KVLayerCache with zero buffers and length = 0.

Return type:

KVLayerCache

attnax.update_kv_layer_cache(cache, keys_new, values_new, start)[source]#

Writes new keys/values into cache at [start, start + chunk).

Parameters:

cache (KVLayerCache) – Existing KVLayerCache.
keys_new (Array) – Keys of shape (batch, num_kv_heads, chunk, head_dim).
values_new (Array) – Values of the same shape as keys_new.
start (int) – Position to write at.

Returns:

Updated KVLayerCache with length = start + chunk.

Raises:

ValueError – If start + chunk > cache.max_len.

Return type:

KVLayerCache

Whole-model caches#

attnax.init_decoder_kv_caches(*, num_layers, batch_size, num_kv_heads, head_dim, max_len, dtype)[source]#

Creates one empty KVLayerCache per layer.

Parameters:

num_layers (int) – Number of layers.
batch_size (int) – Batch dimension.
num_kv_heads (int) – Number of KV heads.
head_dim (int) – Per-head feature dimensionality.
max_len (int) – Maximum cached sequence length.
dtype (dtype) – Buffer dtype.

Returns:

Tuple of num_layers KVLayerCache objects.

Return type:

tuple[KVLayerCache, …]

attnax.init_decoder_kv_caches_from_config(config, *, batch_size, max_len=None, dtype=<class 'jax.numpy.float32'>)[source]#

Builds per-layer KV caches from a TransformerConfig.

Parameters:

config (TransformerConfig) – Transformer hyperparameters.
batch_size (int) – Batch dimension.
max_len (int | None) – Maximum cached length.
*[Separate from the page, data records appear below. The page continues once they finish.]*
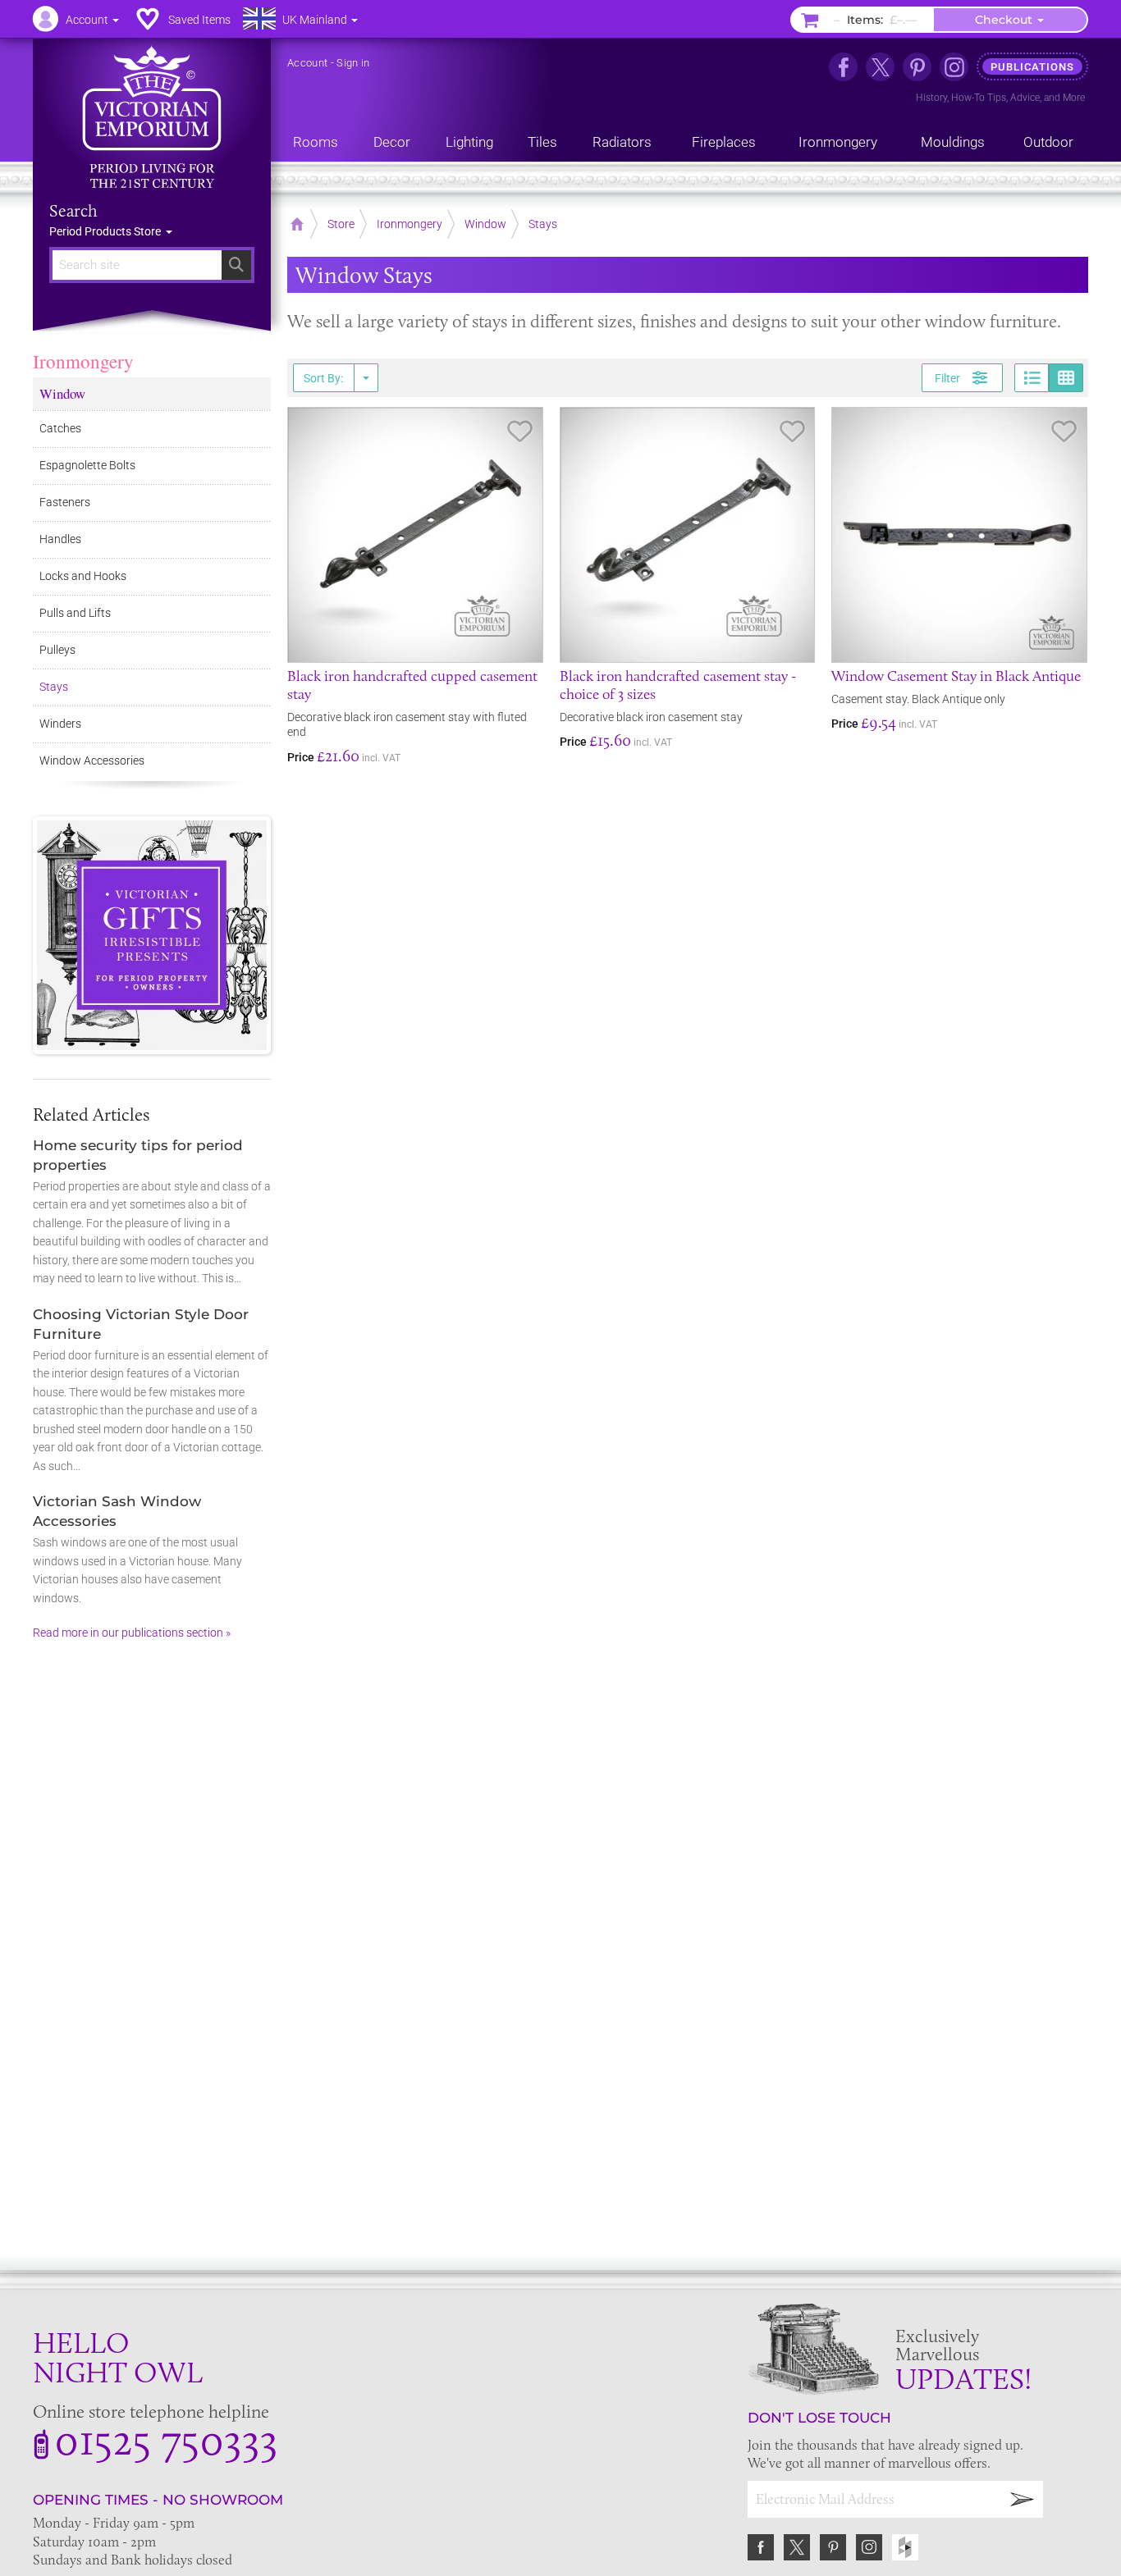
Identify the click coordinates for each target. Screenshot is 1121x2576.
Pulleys (57, 649)
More (1074, 97)
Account (307, 63)
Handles (60, 539)
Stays (53, 686)
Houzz (905, 2547)
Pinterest (833, 2547)
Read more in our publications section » (132, 1632)
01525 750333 (166, 2439)
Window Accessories (91, 760)
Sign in (352, 63)
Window (62, 393)
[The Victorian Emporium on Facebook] (843, 67)
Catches (60, 428)
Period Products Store (106, 231)
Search (73, 211)
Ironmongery (83, 361)
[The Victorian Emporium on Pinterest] (917, 67)
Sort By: (323, 378)
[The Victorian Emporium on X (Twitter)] (880, 67)
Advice (1025, 97)
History (931, 97)
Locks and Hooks (82, 575)
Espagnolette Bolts (87, 465)
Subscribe (1022, 2499)
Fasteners (64, 502)
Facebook (761, 2547)
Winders (60, 723)
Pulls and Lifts (75, 612)
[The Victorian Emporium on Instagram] (954, 67)
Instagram (869, 2547)
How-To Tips (978, 97)
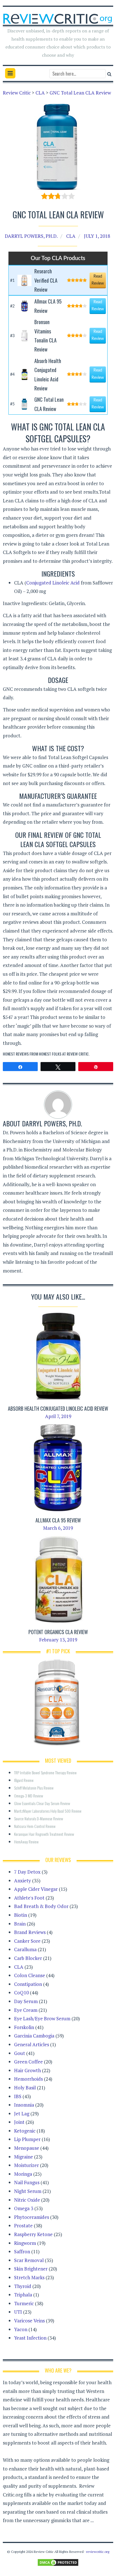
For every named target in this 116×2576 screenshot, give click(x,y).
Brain (20, 1923)
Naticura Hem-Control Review (34, 1826)
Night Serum (27, 2191)
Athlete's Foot (29, 1897)
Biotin (20, 1915)
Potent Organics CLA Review (58, 1632)
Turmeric (24, 2303)
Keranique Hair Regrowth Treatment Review (44, 1834)
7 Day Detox (27, 1872)
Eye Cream (25, 2010)
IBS (17, 2096)
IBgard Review (24, 1780)
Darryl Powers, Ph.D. (31, 236)
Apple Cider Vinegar (36, 1889)
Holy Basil (25, 2087)
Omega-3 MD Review (28, 1796)
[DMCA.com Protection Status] (58, 2562)
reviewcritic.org (97, 2551)
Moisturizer (26, 2165)
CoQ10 (21, 1992)
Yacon (20, 2329)
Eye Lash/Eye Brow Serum (42, 2018)
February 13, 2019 (58, 1639)
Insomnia (24, 2105)
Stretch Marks (29, 2277)
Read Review (98, 279)
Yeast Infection (30, 2338)
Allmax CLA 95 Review (58, 1520)
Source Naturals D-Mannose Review (38, 1818)
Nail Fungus (26, 2182)
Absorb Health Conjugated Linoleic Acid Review (58, 1408)
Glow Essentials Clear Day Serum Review (42, 1803)
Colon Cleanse (29, 1975)
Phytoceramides (31, 2217)
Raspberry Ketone (33, 2234)
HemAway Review (26, 1842)
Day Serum (26, 2001)
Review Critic (78, 1054)
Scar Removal (29, 2260)
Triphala (23, 2294)
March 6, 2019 (58, 1528)
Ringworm (25, 2243)
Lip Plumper (27, 2139)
Defaults to config.kv_cache_max_len if set, otherwise config.max_len.
dtype (dtype) – Buffer dtype.

Returns:

Tuple of config.num_layers KVLayerCache objects.

Return type:

tuple[KVLayerCache, …]

Paged KV cache#

`PagedKVCache`(key_pool, value_pool, ...)	Paged KV cache storage and per-sequence block table.
`init_paged_kv_cache`(*, num_blocks, ...)	Allocates an empty `PagedKVCache`.
`allocate_blocks`(cache, *, sequence_idx, ...)	Reserves blocks for `num_new_tokens` additional tokens.
`append_kv`(cache, sequence_idx, keys_new, ...)	Writes new keys/values for one sequence into the pool.
`gather_kv`(cache, sequence_idx)	Materialises the contiguous KV view for one sequence.

class attnax.PagedKVCache(key_pool, value_pool, block_table, seq_lengths)[source]#

Bases: object

Paged KV cache storage and per-sequence block table.

Parameters:

key_pool (Array)
value_pool (Array)
block_table (Array)
seq_lengths (Array)

key_pool#

Float array of shape (num_blocks, block_size, num_kv_heads, head_dim) holding the physical key blocks.

Type:: jax.jaxlib._jax.Array

value_pool#

Float array of the same shape holding the value blocks.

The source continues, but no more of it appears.